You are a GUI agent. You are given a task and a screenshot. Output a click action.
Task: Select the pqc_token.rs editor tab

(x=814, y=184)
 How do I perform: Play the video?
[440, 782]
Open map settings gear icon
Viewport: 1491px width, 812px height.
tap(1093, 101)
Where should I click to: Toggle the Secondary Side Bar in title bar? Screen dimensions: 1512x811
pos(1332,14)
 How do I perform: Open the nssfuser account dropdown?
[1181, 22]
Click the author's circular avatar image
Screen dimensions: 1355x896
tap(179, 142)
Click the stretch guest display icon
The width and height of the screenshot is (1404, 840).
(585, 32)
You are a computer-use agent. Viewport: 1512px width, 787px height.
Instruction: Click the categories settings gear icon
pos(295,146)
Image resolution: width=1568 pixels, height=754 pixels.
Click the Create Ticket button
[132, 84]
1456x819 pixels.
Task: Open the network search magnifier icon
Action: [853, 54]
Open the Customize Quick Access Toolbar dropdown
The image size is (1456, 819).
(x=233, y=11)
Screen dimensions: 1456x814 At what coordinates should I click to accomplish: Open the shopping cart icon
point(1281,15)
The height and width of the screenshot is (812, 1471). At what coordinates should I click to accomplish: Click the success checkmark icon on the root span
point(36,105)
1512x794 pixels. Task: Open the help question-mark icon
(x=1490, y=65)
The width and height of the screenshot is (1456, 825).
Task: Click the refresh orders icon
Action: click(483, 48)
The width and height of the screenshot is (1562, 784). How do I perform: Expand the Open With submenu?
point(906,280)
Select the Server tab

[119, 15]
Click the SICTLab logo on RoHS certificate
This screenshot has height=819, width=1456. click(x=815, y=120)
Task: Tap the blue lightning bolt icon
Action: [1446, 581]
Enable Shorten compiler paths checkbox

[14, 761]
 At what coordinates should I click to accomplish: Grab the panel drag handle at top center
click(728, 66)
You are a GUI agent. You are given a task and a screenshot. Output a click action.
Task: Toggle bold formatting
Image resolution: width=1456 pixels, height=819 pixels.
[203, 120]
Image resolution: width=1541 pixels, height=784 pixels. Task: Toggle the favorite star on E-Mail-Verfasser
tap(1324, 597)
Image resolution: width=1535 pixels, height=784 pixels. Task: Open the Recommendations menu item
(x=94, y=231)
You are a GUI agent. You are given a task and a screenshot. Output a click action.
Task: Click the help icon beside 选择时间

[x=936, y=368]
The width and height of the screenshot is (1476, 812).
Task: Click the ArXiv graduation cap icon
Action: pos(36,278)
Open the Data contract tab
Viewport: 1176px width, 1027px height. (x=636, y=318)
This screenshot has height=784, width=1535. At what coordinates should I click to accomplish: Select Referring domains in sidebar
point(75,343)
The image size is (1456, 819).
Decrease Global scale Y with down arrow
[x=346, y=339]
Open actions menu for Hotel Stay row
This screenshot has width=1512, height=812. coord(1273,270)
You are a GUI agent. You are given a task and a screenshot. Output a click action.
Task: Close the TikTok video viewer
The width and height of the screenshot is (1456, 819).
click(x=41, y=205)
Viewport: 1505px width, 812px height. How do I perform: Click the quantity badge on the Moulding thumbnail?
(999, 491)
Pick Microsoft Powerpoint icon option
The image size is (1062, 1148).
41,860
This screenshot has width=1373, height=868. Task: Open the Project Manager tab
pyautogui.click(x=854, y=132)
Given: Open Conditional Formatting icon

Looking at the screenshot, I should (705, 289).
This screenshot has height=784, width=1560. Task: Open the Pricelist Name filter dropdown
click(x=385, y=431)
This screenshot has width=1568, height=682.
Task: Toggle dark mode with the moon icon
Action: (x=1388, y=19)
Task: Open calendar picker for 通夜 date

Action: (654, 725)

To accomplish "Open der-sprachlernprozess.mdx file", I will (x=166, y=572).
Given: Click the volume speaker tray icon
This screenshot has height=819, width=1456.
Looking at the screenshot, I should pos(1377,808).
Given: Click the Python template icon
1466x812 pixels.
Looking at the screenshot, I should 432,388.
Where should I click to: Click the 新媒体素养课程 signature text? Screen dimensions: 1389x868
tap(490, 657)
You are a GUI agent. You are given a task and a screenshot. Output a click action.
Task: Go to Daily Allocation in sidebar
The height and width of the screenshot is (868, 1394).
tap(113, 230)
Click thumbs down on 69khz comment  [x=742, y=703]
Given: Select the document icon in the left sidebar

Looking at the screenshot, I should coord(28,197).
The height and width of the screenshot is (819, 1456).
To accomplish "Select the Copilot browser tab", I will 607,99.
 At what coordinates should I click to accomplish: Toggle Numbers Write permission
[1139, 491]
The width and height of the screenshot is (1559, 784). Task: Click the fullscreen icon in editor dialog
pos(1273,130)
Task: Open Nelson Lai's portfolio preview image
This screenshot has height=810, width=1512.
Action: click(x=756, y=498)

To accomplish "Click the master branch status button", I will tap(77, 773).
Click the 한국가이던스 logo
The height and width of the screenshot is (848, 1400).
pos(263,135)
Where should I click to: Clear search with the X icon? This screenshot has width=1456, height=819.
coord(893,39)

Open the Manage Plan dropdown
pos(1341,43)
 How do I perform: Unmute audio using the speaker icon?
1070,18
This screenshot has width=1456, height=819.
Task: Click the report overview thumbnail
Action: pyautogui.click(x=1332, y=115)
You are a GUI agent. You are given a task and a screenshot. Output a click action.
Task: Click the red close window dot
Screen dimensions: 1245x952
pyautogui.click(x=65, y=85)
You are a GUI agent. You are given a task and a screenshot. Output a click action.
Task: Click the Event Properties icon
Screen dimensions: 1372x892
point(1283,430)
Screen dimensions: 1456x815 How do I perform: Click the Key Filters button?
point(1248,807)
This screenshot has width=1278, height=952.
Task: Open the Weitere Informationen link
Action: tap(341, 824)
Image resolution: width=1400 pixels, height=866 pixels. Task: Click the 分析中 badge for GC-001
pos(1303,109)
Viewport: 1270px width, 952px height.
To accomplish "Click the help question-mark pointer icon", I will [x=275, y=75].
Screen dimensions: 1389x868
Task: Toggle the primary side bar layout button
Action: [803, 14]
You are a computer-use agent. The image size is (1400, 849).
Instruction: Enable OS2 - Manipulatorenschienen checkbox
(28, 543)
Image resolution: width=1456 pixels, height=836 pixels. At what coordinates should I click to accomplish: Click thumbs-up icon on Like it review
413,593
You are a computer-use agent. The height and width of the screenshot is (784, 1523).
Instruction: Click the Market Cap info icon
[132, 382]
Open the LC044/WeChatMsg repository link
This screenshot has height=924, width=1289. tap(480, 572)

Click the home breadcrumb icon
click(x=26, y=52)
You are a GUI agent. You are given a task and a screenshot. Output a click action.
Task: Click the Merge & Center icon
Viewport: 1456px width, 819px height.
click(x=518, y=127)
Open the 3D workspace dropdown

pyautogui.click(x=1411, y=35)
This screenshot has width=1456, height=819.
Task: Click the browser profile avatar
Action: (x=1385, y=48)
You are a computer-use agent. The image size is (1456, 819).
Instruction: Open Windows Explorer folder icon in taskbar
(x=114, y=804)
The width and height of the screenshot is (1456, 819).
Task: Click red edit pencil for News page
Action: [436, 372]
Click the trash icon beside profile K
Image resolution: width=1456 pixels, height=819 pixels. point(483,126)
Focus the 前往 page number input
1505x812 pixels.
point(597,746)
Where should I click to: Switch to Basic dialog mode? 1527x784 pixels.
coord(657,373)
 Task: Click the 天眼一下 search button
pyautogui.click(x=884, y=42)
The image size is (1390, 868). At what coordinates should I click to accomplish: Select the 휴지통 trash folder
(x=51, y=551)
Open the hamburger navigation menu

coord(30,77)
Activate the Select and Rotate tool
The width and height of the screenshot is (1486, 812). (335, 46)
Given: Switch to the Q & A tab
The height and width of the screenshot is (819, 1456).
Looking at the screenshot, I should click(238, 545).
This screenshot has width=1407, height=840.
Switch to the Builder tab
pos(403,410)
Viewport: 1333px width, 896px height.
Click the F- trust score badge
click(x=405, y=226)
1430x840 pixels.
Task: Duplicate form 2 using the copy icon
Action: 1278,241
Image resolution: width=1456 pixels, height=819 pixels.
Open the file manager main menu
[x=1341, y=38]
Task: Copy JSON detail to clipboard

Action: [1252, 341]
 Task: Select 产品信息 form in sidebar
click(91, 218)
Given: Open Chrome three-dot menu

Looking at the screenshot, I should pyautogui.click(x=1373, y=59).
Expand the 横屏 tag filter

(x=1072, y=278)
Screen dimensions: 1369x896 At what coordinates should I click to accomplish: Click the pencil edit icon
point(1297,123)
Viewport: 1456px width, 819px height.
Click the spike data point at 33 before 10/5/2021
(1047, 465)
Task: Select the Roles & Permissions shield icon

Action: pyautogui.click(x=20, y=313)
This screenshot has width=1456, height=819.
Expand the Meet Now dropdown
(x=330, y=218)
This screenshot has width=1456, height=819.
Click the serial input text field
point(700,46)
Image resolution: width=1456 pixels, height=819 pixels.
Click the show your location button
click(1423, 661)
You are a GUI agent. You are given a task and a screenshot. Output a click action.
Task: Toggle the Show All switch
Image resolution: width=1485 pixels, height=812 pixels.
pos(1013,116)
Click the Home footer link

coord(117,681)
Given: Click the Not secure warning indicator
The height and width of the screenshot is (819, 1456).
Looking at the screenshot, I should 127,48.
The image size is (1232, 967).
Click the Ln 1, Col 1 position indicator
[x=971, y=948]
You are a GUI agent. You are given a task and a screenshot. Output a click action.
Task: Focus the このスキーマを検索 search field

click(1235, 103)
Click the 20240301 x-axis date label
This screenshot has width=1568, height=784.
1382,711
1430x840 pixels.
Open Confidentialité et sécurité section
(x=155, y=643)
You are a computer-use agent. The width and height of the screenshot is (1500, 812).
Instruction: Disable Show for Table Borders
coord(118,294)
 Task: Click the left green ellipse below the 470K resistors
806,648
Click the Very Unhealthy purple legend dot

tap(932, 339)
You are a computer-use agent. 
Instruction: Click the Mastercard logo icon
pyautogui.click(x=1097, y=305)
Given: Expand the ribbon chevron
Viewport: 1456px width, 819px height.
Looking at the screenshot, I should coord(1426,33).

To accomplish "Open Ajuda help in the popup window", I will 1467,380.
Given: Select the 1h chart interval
----
WHAT YOU ARE ASKED TO DO ▸ Copy every line of the material above in which the string "computer" can be found.

WRITTEN SOLUTION ▸
You are a computer-use agent. Viewport: 1512px width, 787px height.
You are a computer-use agent. The image size is (1400, 849).
You are a computer-use agent. The height and width of the screenshot is (784, 1523).
You are a computer-use agent. The image size is (1456, 819).
You are a computer-use agent. The width and height of the screenshot is (1500, 812).
You are a computer-use agent. 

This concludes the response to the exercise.